Material supplied: Begin

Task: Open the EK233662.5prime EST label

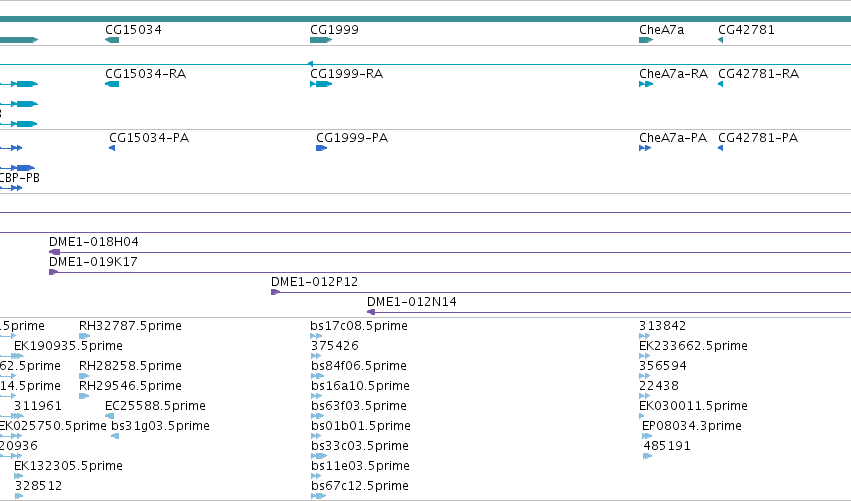Action: [693, 346]
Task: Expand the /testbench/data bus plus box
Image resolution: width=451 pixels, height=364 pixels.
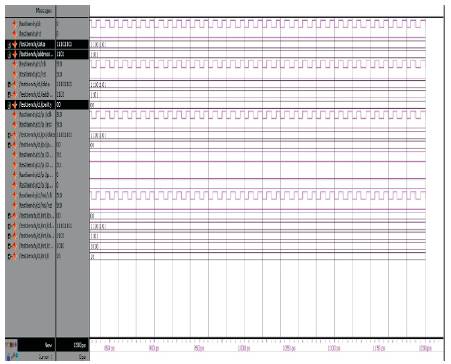Action: 10,45
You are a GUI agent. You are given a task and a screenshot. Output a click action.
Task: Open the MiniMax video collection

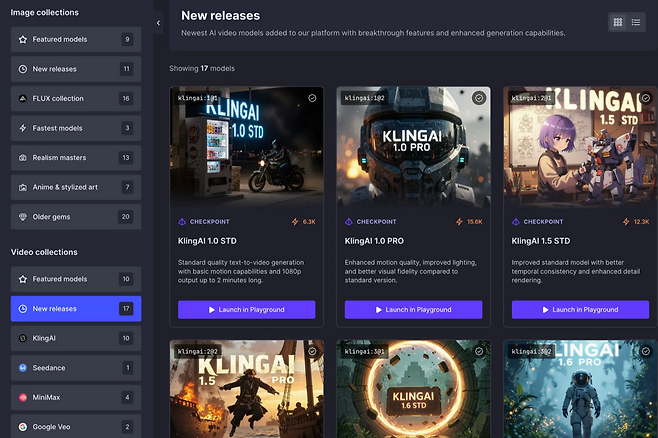76,397
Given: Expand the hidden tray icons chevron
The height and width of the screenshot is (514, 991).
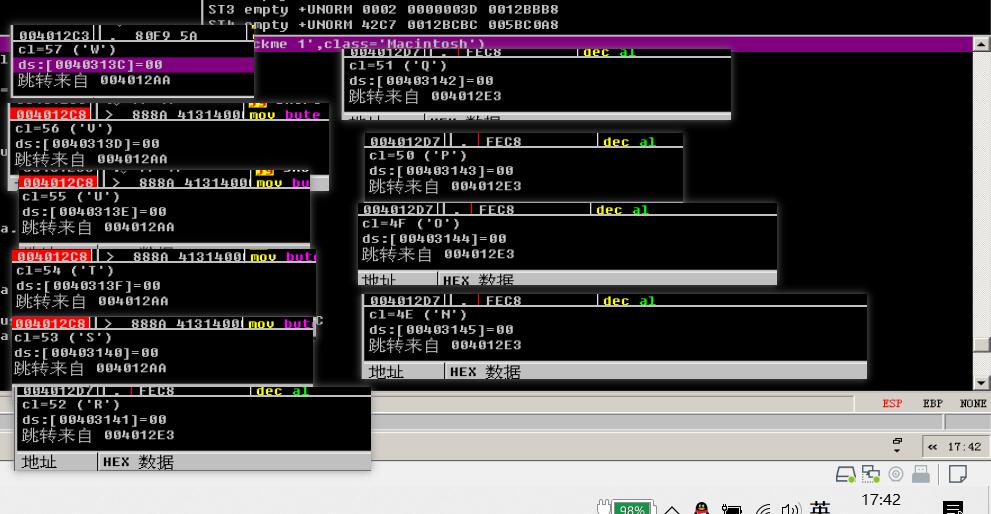Looking at the screenshot, I should coord(671,509).
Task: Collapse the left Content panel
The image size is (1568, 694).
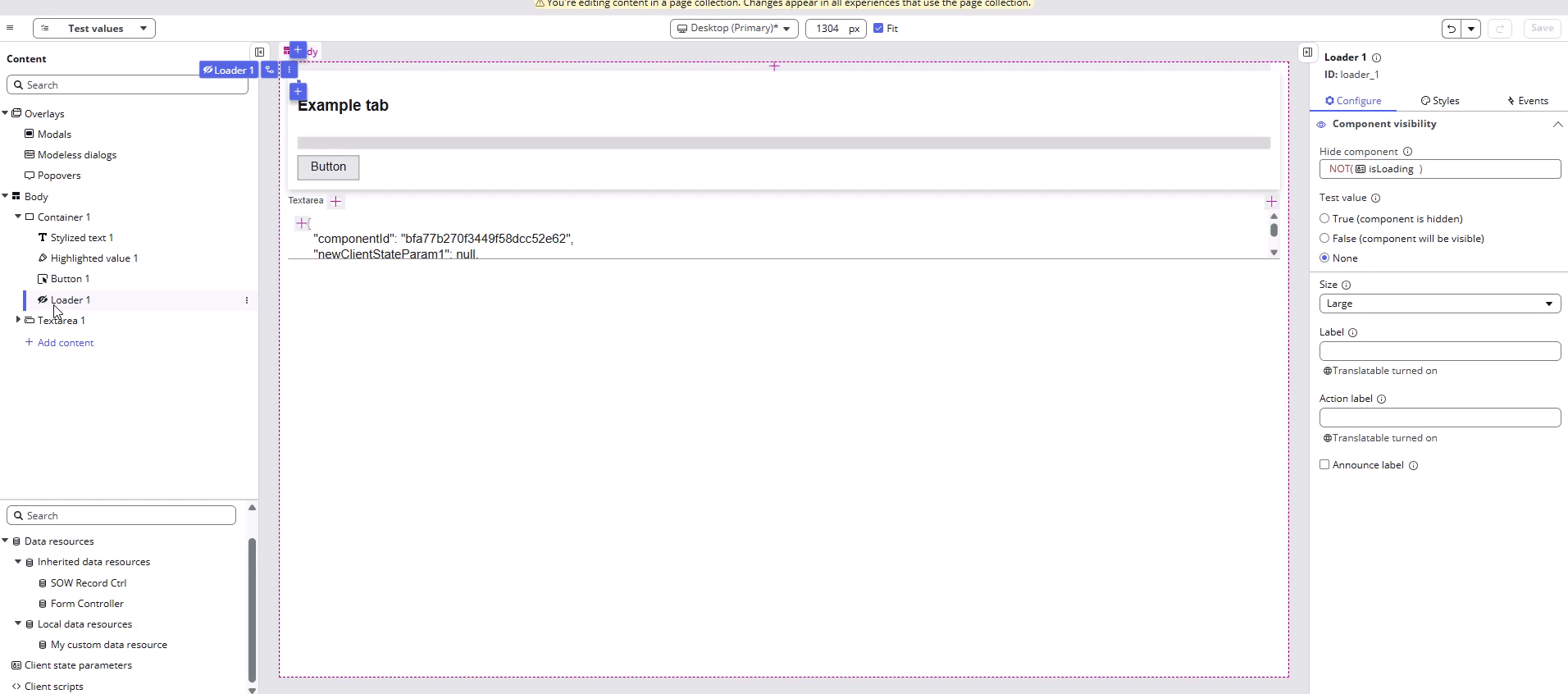Action: point(259,52)
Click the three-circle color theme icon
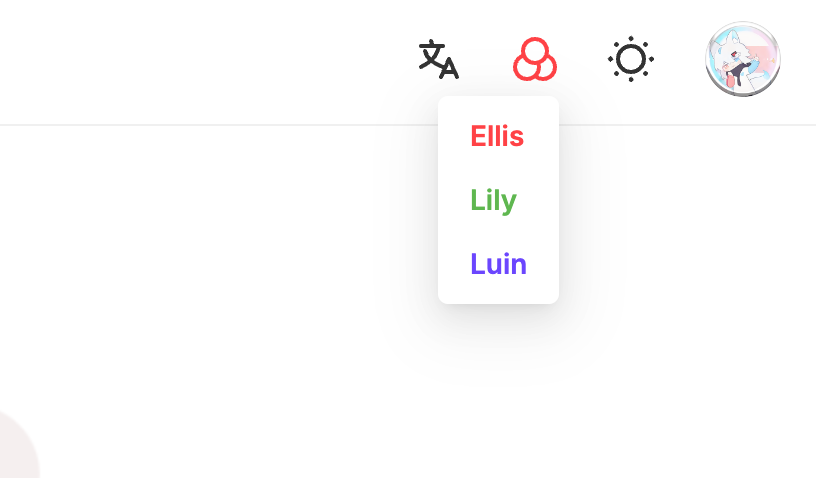This screenshot has height=478, width=816. [535, 60]
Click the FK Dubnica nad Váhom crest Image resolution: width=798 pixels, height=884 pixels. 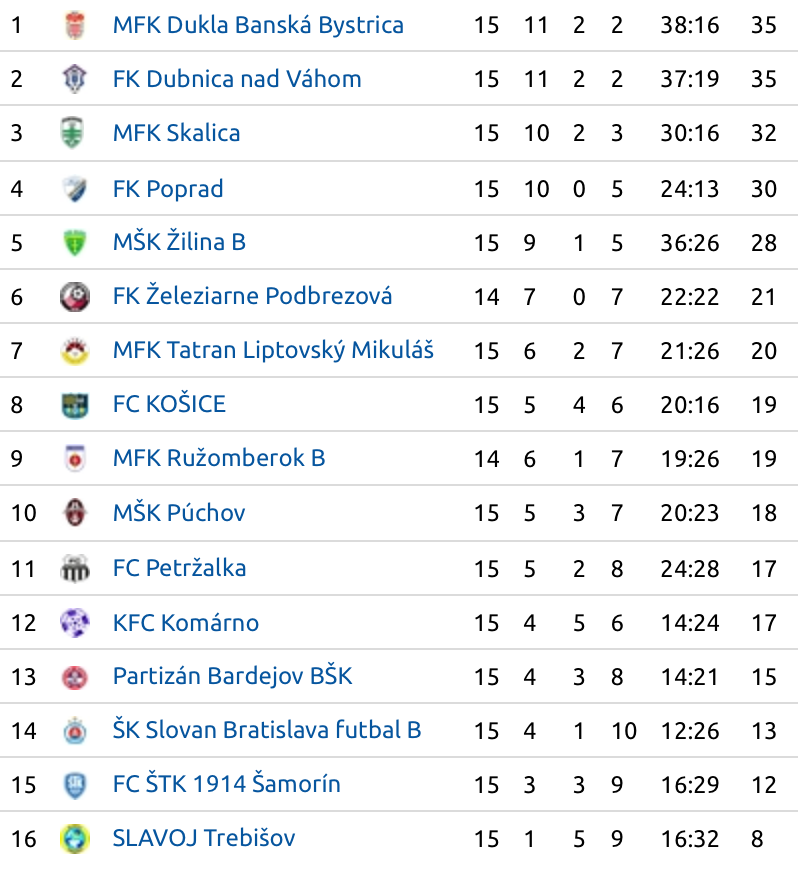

Material supplied: End

Your job is to restate, word for word, only the lines from the one holding "Task: Open the MiniMax video collection" through the end of the material; pictures stay out.

Task: Open the MiniMax video collection

76,397
Given: Expand the hidden tray icons chevron
The height and width of the screenshot is (514, 991).
Looking at the screenshot, I should coord(671,509).
Task: Collapse the left Content panel
The image size is (1568, 694).
Action: point(259,52)
Click the three-circle color theme icon
This screenshot has height=478, width=816. [535, 60]
Click the FK Dubnica nad Váhom crest Image resolution: width=798 pixels, height=884 pixels. 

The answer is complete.